Data items
■ ■ ■
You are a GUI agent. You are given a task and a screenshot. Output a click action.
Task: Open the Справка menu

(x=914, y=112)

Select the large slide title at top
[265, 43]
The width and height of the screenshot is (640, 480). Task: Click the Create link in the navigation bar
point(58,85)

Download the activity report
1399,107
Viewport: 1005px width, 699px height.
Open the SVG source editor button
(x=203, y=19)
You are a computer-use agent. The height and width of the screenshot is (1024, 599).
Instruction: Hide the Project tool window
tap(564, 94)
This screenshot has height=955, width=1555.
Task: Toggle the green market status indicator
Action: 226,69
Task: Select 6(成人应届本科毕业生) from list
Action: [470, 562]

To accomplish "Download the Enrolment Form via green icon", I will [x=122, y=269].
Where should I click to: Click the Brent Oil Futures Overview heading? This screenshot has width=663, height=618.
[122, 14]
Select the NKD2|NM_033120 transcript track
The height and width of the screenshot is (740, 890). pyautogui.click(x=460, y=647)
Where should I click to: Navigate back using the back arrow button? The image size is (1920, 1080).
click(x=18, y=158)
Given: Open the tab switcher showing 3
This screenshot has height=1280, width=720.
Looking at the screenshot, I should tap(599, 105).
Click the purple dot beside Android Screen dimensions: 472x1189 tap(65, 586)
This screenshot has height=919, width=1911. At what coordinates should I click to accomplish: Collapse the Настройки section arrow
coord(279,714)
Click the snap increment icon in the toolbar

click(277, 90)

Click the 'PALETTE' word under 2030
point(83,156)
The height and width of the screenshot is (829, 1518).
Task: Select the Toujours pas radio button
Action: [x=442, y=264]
■ ■ ■
**Task prompt**
Only lines with the word "agent" are wanted; pull each of them from the records.

**Solution for this task**
You are a GUI agent. You are given a task and a screenshot. Output a click action.
You are a computer-use agent. The height and width of the screenshot is (1024, 599).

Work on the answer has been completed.